Contudo, antes mesmo de se decidir por uma consequência jurídica que venha
apenas punir o alienador, pode e deve o Estado, esgotar todas as possibilidades de
restaurar os valores e sentimentos que levaram à prática da alienação parental, através de
um processo de reflexão e conscientização, criando assim a possibilidade de não
reincidência da prática de tal ato, tendo em vista que há, nesse caso, uma restauração de
algo que fará sentido para aquele que, até então, não conseguia reconhecer e conviver: a
verdade.
REFERÊNCIAS:
AZAMBUJA, Maria Regina Fay de. A criança no novo direito de família. In WELTER,
Belmiro Pedro; MADALENO, Rolf Hanssen (Coords.). Direitos Fundamentais do Direito de
Família. Porto Alegre: Livraria do Advogado, 2004, p. 280.

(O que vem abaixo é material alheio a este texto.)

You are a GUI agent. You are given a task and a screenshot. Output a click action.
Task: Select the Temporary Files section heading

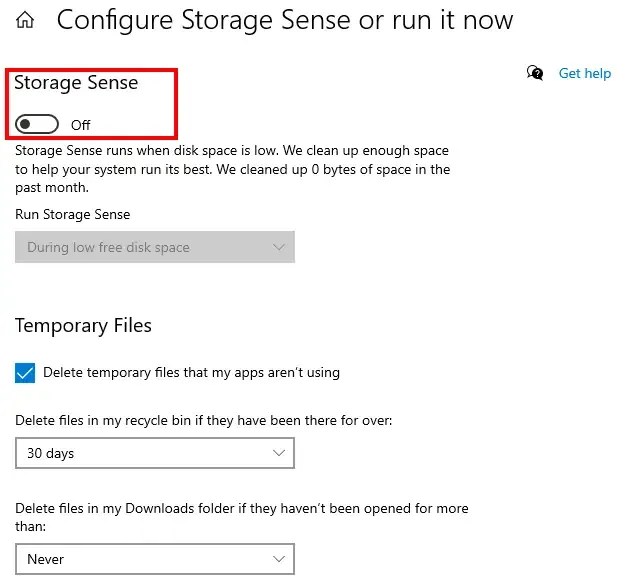click(84, 325)
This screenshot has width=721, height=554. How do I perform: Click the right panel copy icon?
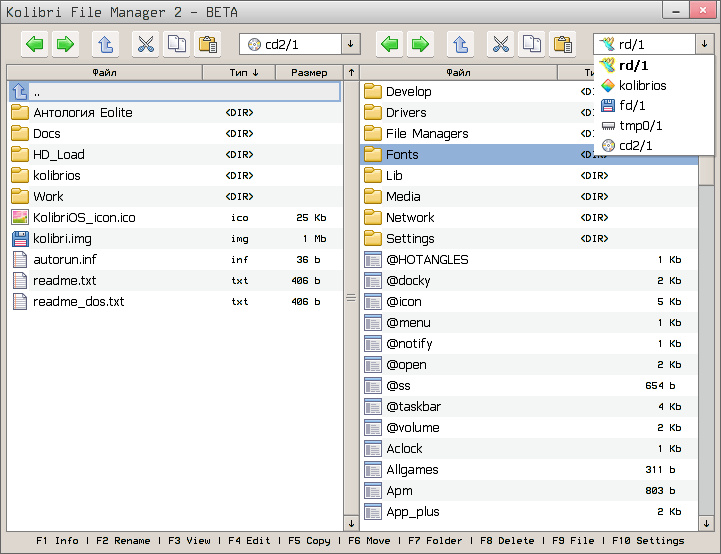(531, 44)
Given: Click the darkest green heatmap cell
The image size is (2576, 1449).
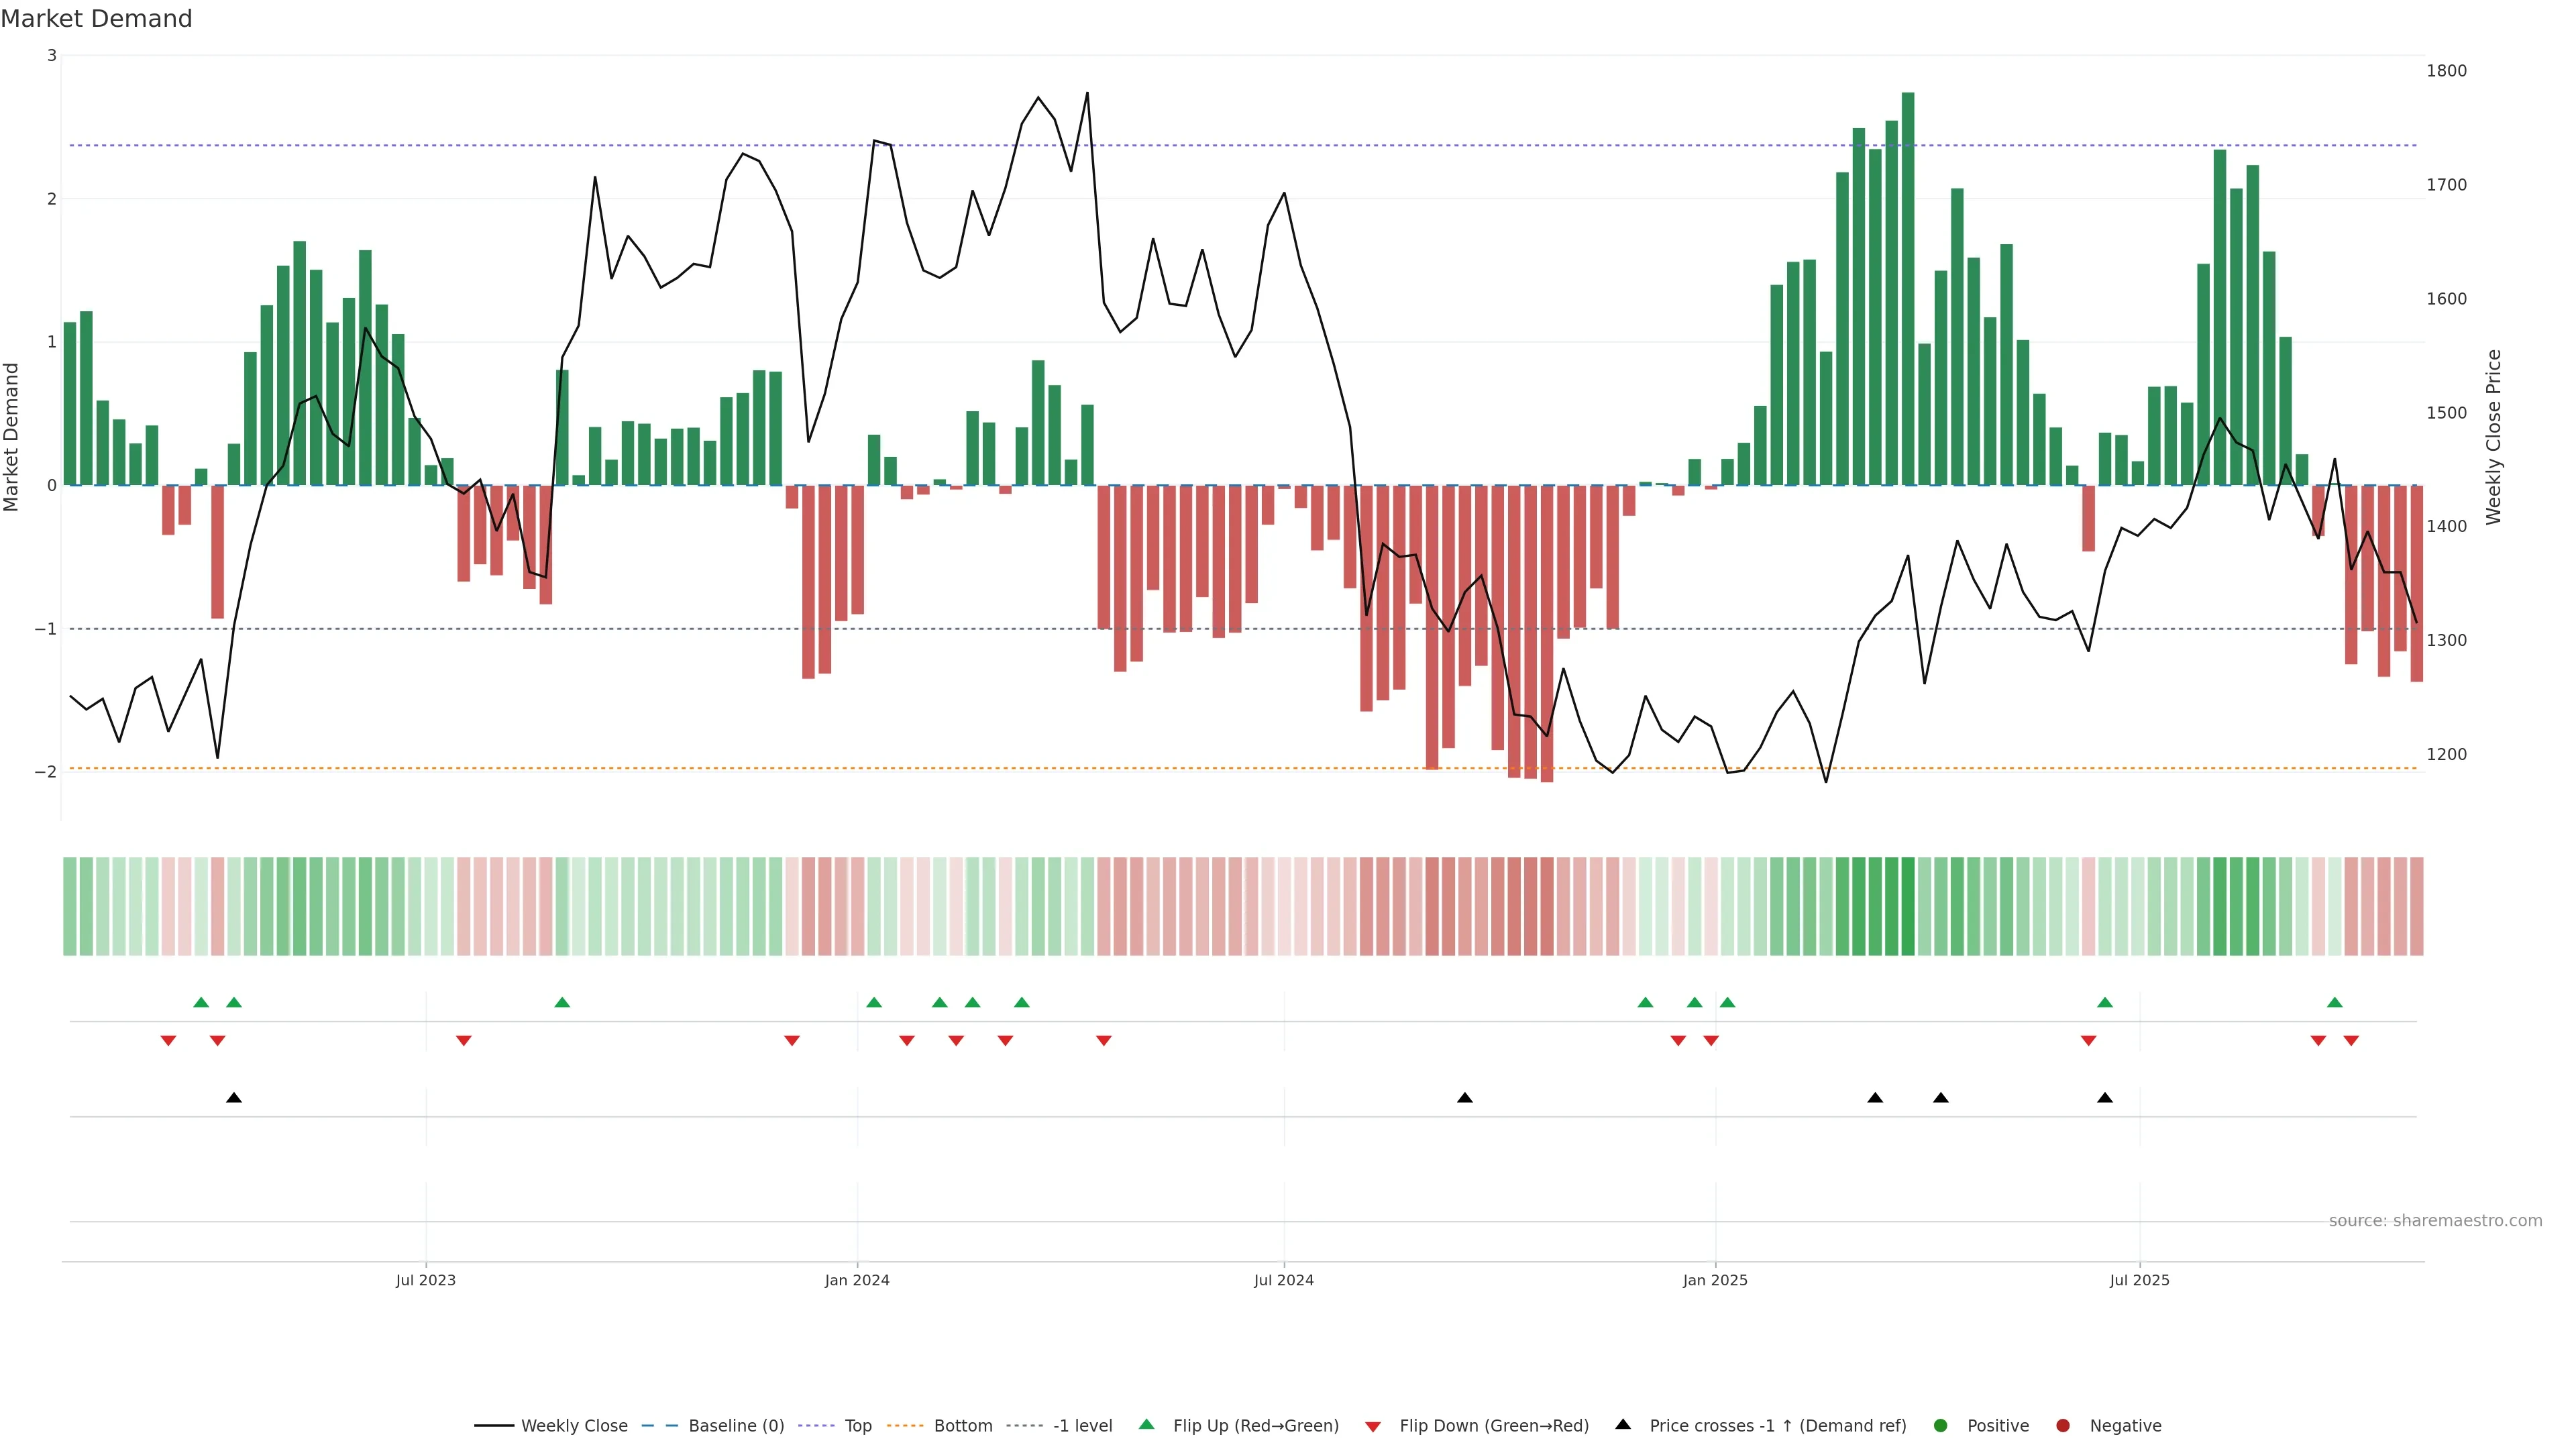Looking at the screenshot, I should [x=1908, y=906].
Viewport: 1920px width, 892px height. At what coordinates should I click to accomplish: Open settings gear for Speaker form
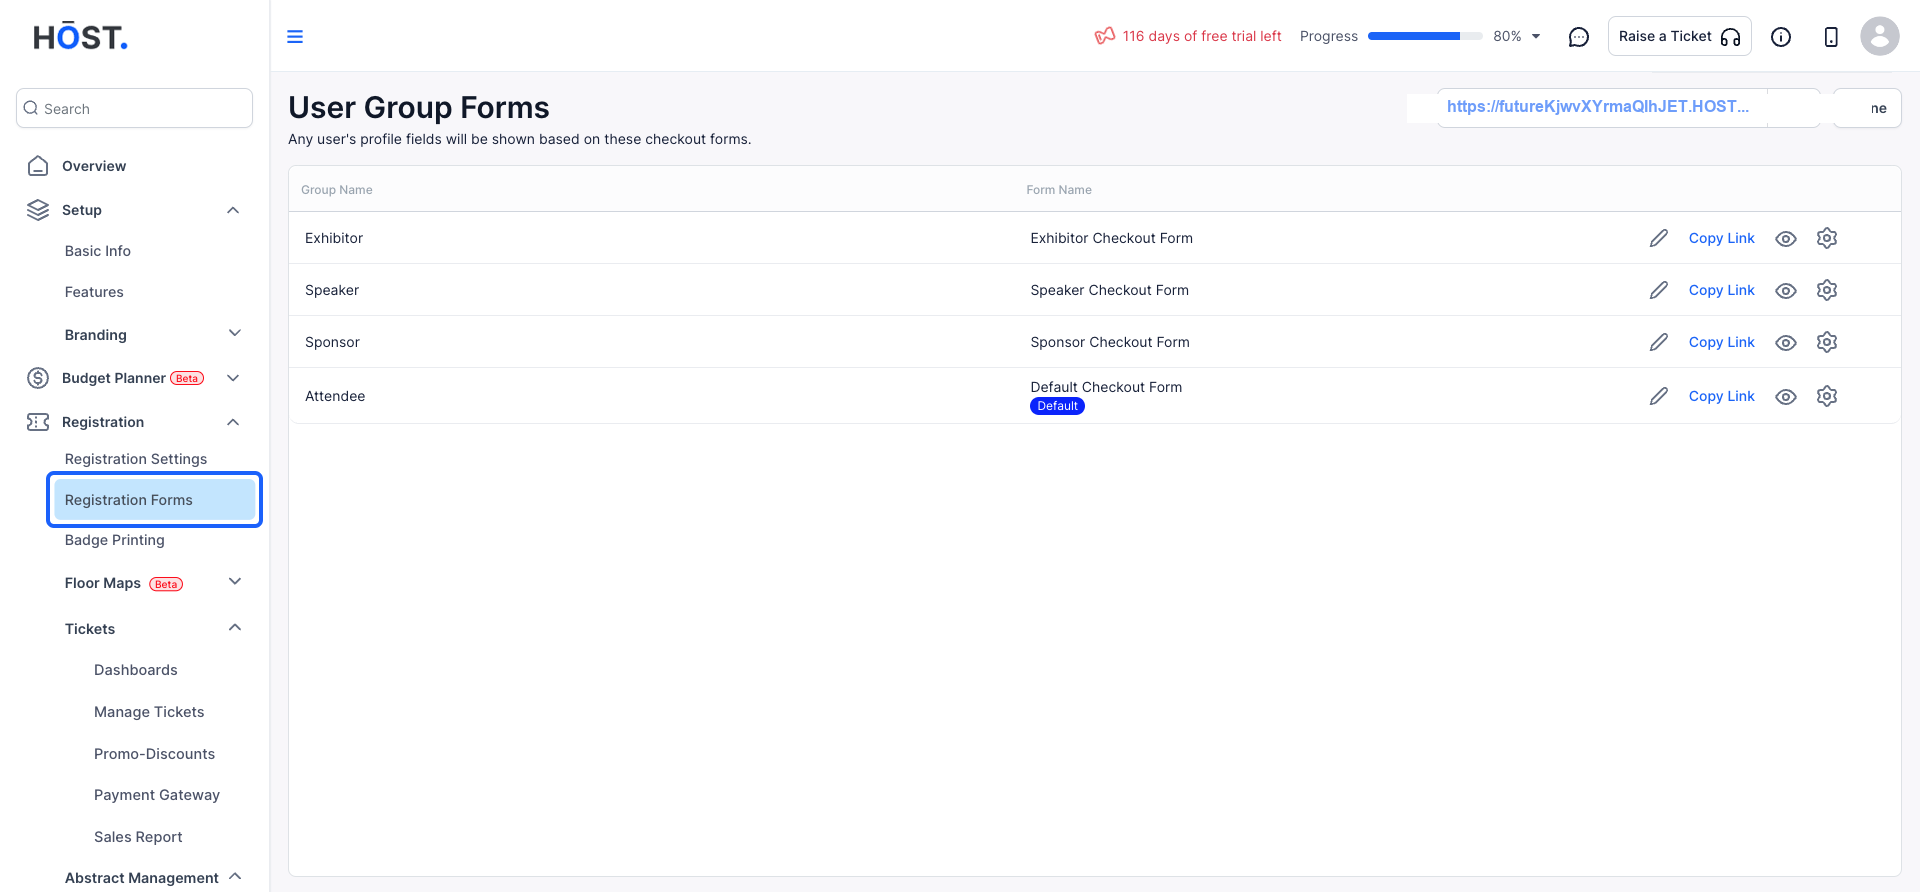pyautogui.click(x=1827, y=290)
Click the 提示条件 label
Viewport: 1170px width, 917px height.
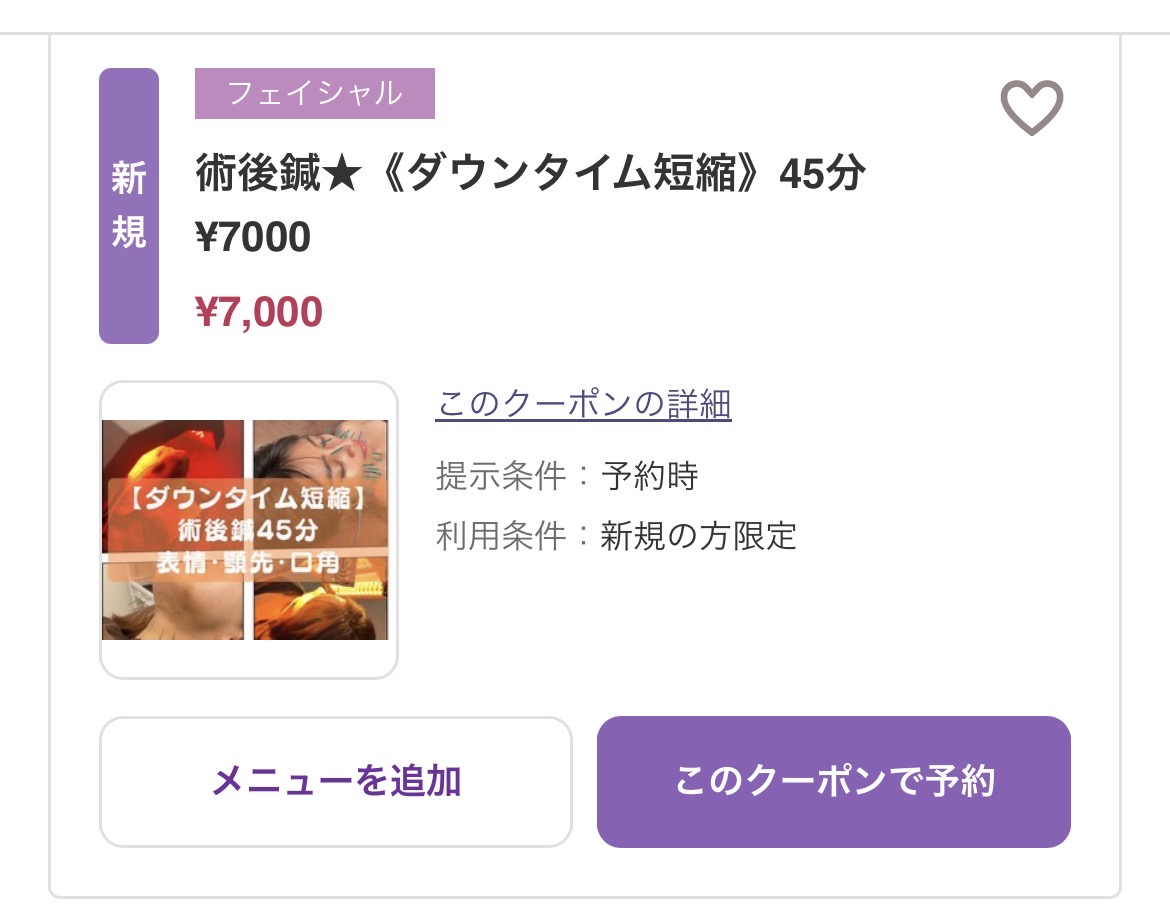(500, 476)
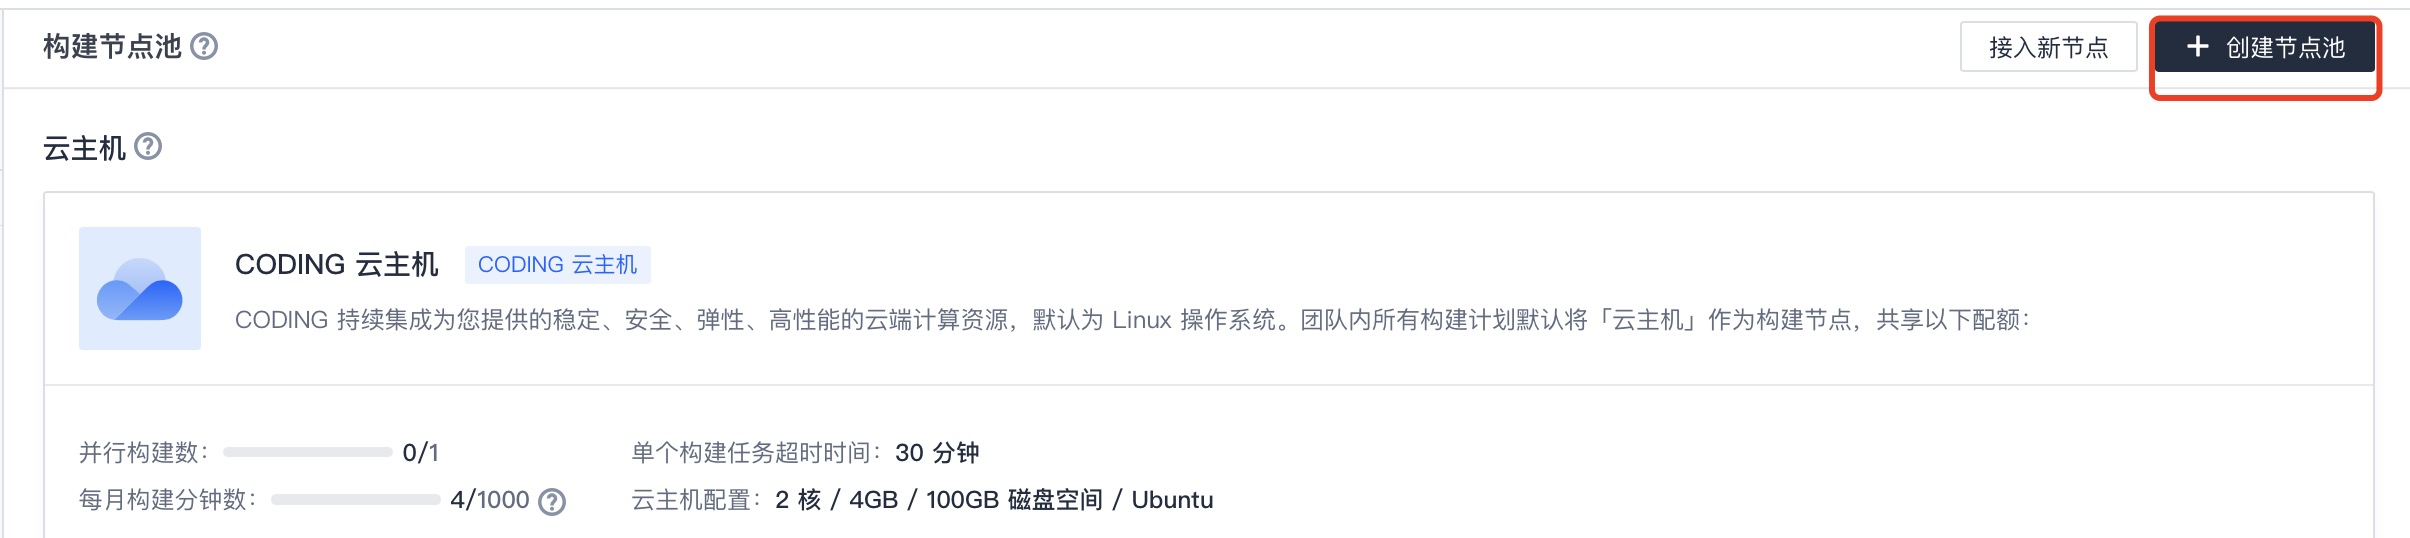This screenshot has height=538, width=2410.
Task: Click the 云主机 section heading
Action: coord(84,148)
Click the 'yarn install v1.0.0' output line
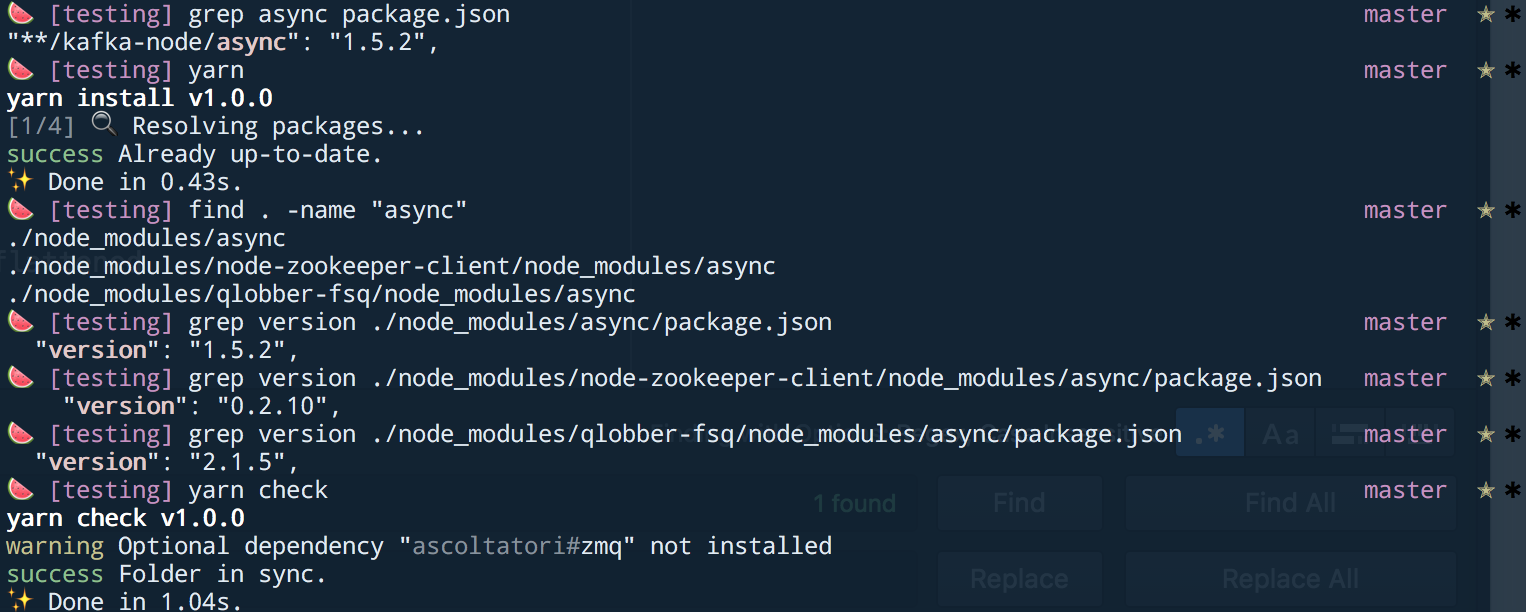Image resolution: width=1526 pixels, height=612 pixels. pyautogui.click(x=139, y=98)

DIAS, Maria Berenice. Incesto e alienação parental: de acordo com a Lei 12.318/2010 (Lei
de Alienação Parental). 3ª ed. Revista, atualizada e ampliada. – São Paulo: Editora Revista
dos Tribunais, 2013.
FILHO, Gildo Alves de Carvalho. Alienação Parental. In: A morte inventada: alienação
parental em ensaios e vozes. Org. Alan Minas Ribeiro daSilva e Daniela Vitorino Borba. São
Paulo: Saraiva, 2014.
LARA, Caio Augusto Souza. Dez anos de práticas restaurativas no Brasil: a afirmação
da justiça restaurativa como política pública de resolução de conflitos e acesso à
justiça. Disponível em: http://www.publicadireito.com.br/artigos/?cod=1dfcb07c683107f0,
acesso em 17.07.2016.
LEITE, Eduardo de Oliveira. Alienação Parental: do mito à realidade. São Paulo: Editora
Revista dos tribunais, 2015.
PACHÁ, Andréa. A vida inventada. In: A morte inventada: alienação parental em ensaios e
vozes. Org. Alan Minas Ribeiro daSilva e Daniela Vitorino Borba. São Paulo: Saraiva, 2014.
SILVA, Alan Minas Ribeiro da. A morte inventada: alienação parental em ensaios e vozes.
Org. Alan Minas Ribeiro da Silva e Daniela Vitorino Borba. São Paulo: Saraiva, 2014.